**Objective A**.
Recast the rows from the line holding "Where should I" through the end of the rows, inclusive, as a JSON list of strings with one string per line and blank lines left out. Leave the pictures out of the answer.

**Passage**.

I've got an old web application with a lot of legacy code and I need to improve performance for some reports. I want to avoid reports rewrite, because it's standard legacy application which is hard to maintain, test and develop. So I'm trying to speed these reports by adding indexes for reports queries in MSSQL (2008). Reports execute about 3-4k queries.
Below is my improvement plan:
1. Clean MSSQL buffers by running
DBCC DROPCLEANBUFFERS
DBCC FREEPROCCACHE
DBCC DROPCLEANBUFFERS
2. Run MSSQL profiler and then execute report.
3. Collect all report's queries and then export them to MSSQL.
4. Calculate sum of duration.
5. Group queries by textdata
and order them by sum(duration) desc
.
6. Execute queries from profiler's export and add indexes which are recommended by MSSQL Management Studio.
7. Repeat steps from 1 to 6 and compare results.
I've got interesting results. When I improve report #1 performance, report #2 performance are decreased. Also sometimes after adding indexes I've got performance decreasing tenfold.
My questions:
1. Is it a good idea to improve application performance by improving SQL queries performance?
2. Is it possible to improve performace of reports which execute 3-4k SQL queries by adding indexes?
For a poor performing database, inappropriate/missing indexes can be
ONE of the many reasons.

**The records**.

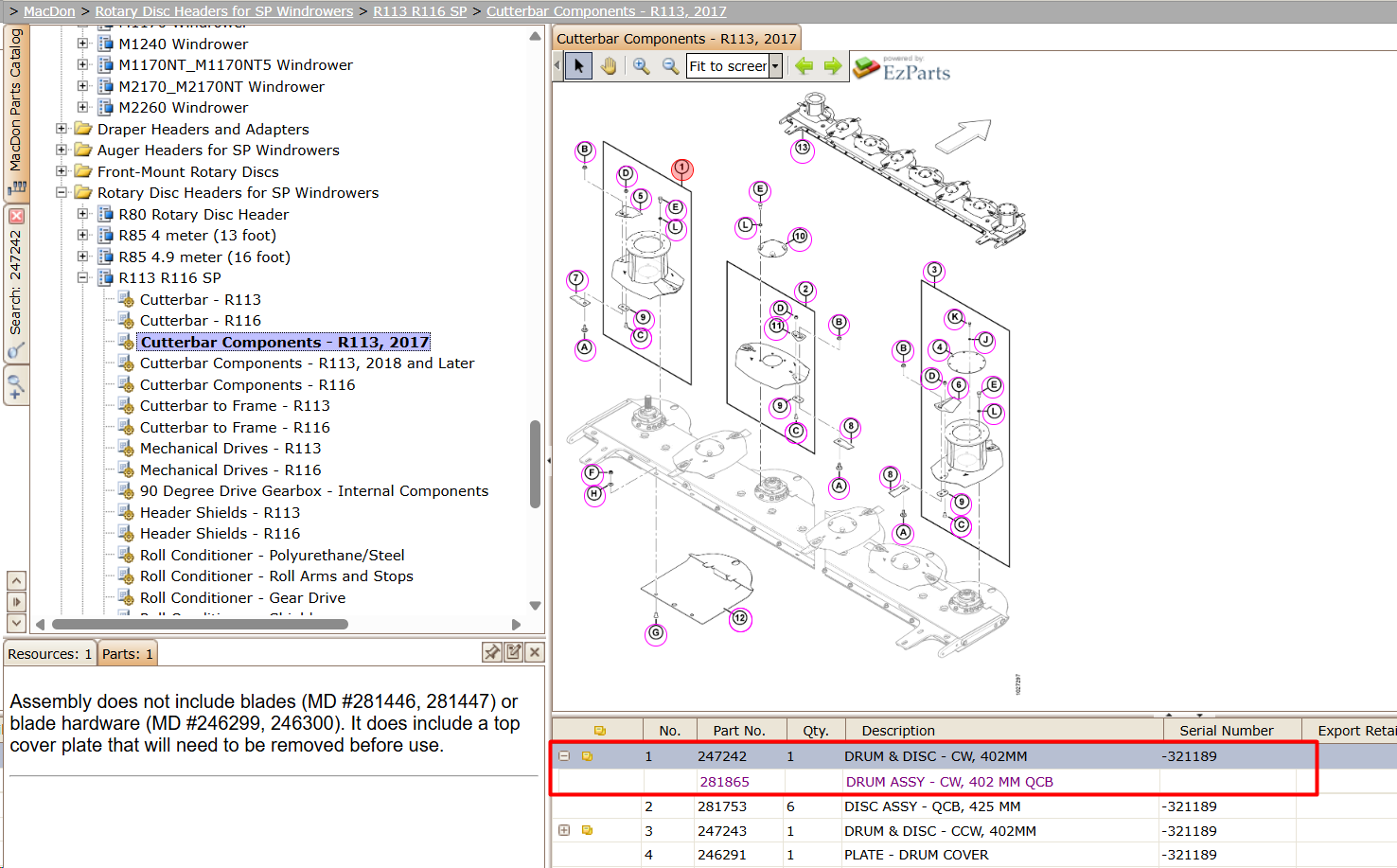
Task: Click the edit note icon in resources panel
Action: [x=514, y=652]
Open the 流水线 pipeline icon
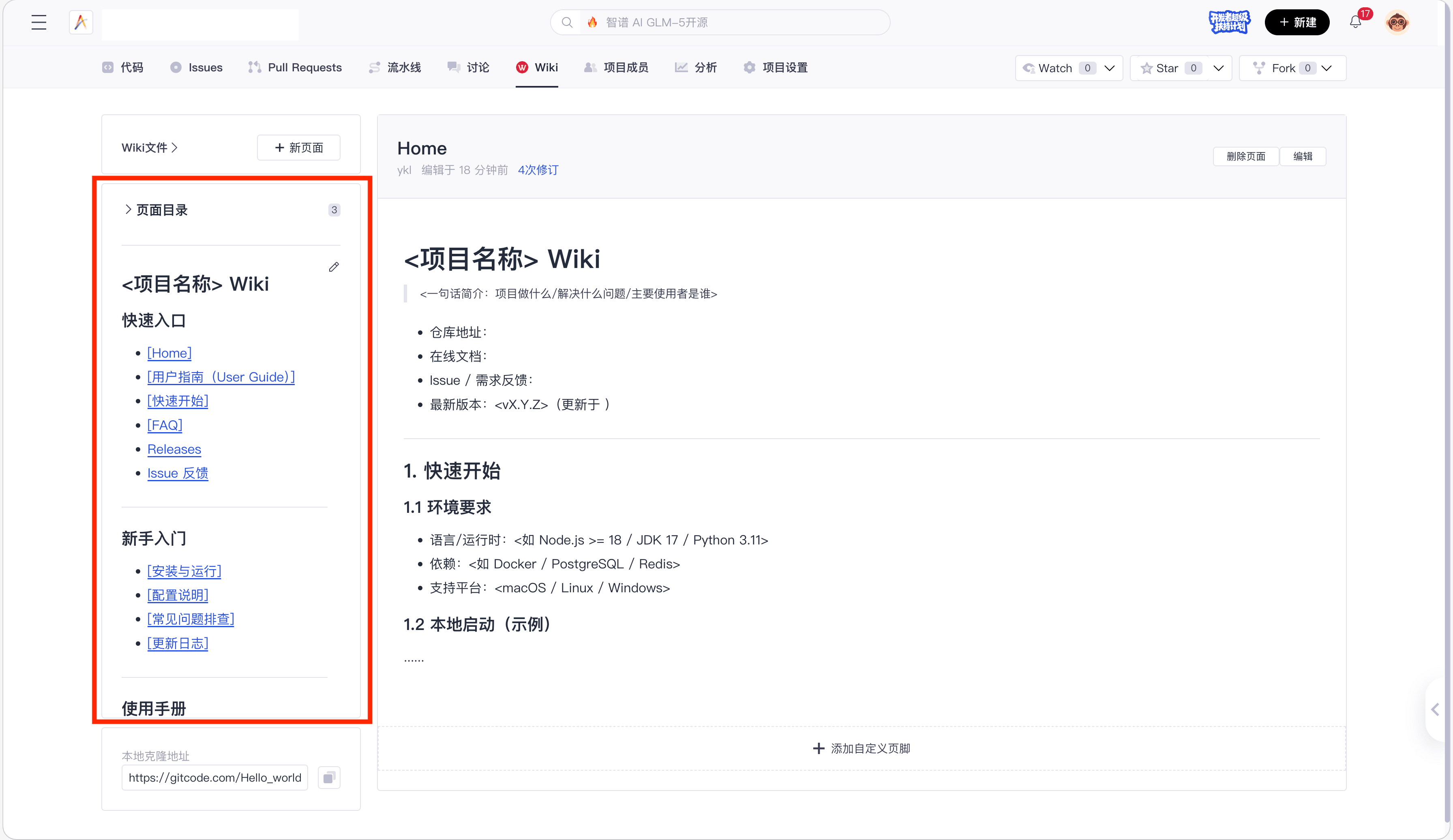1453x840 pixels. coord(374,67)
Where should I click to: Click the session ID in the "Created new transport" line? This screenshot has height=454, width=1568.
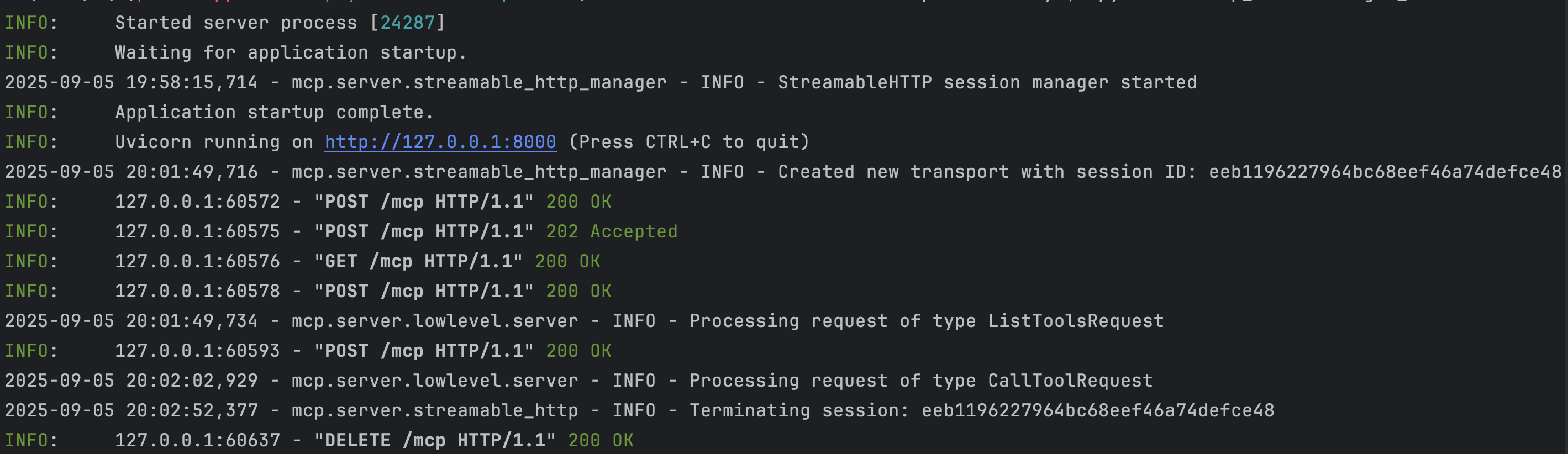coord(1385,172)
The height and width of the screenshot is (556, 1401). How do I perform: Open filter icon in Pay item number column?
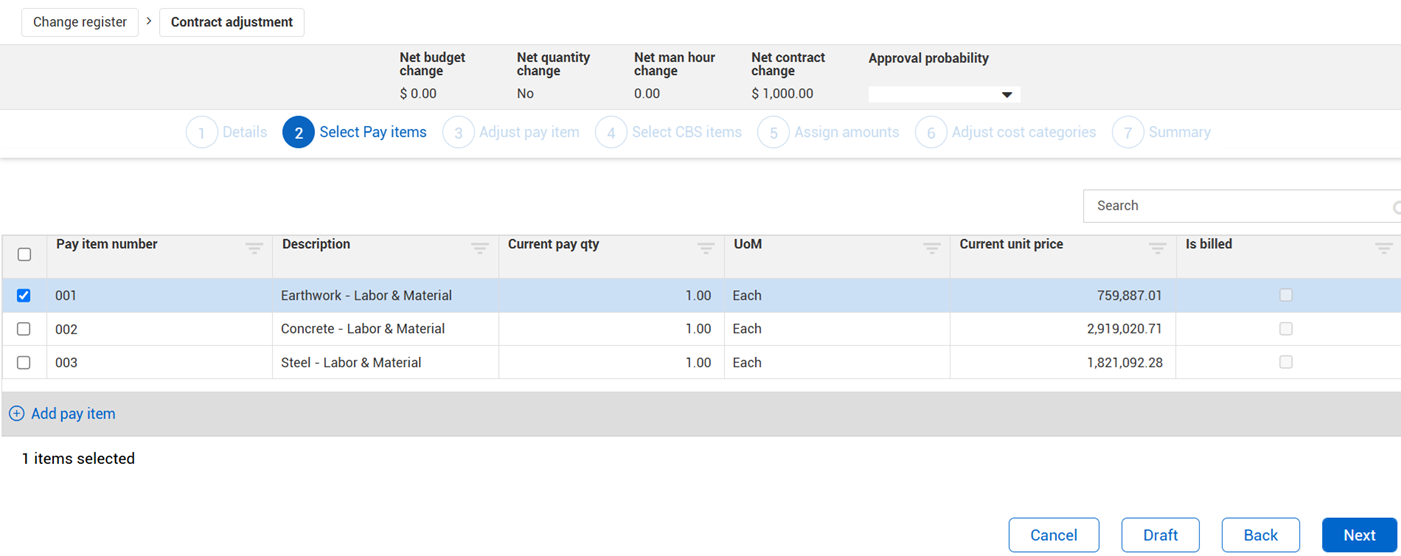click(x=254, y=248)
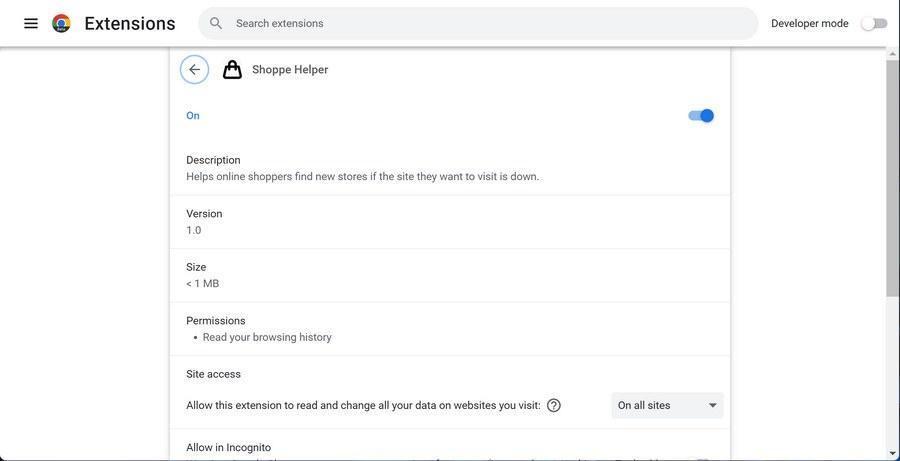Click the Shoppe Helper bag icon
This screenshot has height=461, width=900.
click(232, 70)
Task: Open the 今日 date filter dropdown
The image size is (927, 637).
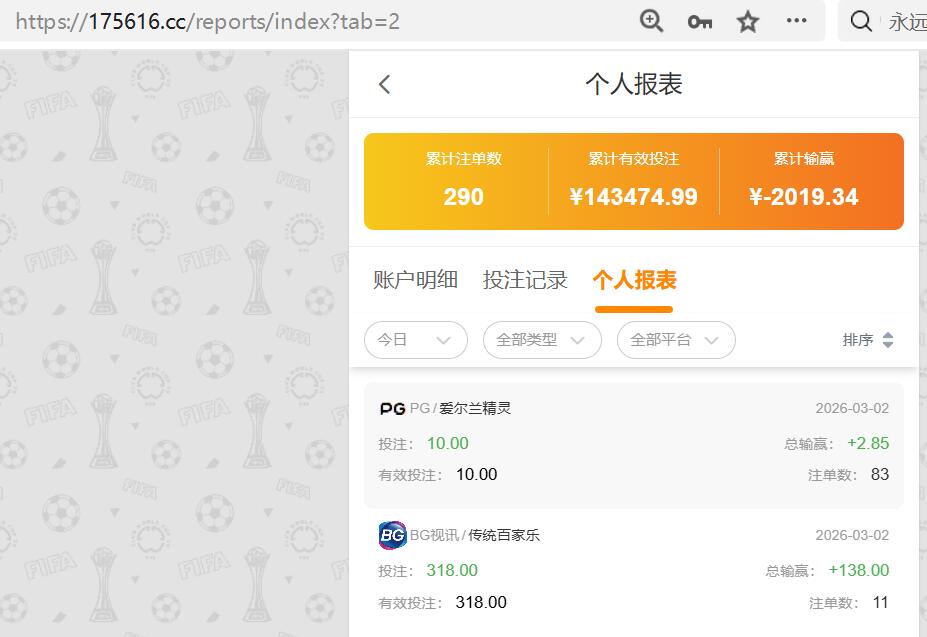Action: [415, 340]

**Objective B**.
List every step of the improvement plan given in the post about report performance.

**Exercise result A**.
[
  "Where should I click to: Click the session ID in the \"Created new transport\" line? This screenshot has height=454, width=1568.",
  "coord(1385,172)",
  "The height and width of the screenshot is (556, 1401). How do I perform: Open filter icon in Pay item number column?",
  "click(x=254, y=248)",
  "Click the Shoppe Helper bag icon",
  "This screenshot has height=461, width=900.",
  "click(232, 70)",
  "Task: Open the 今日 date filter dropdown",
  "The image size is (927, 637).",
  "Action: [415, 340]"
]

**Exercise result B**.
1. Clean MSSQL buffers by running DBCC DROPCLEANBUFFERS, DBCC FREEPROCCACHE, DBCC DROPCLEANBUFFERS.
2. Run MSSQL profiler and then execute report.
3. Collect all report's queries and then export them to MSSQL.
4. Calculate sum of duration.
5. Group queries by textdata and order them by sum(duration) desc.
6. Execute queries from profiler's export and add indexes which are recommended by MSSQL Management Studio.
7. Repeat steps from 1 to 6 and compare results.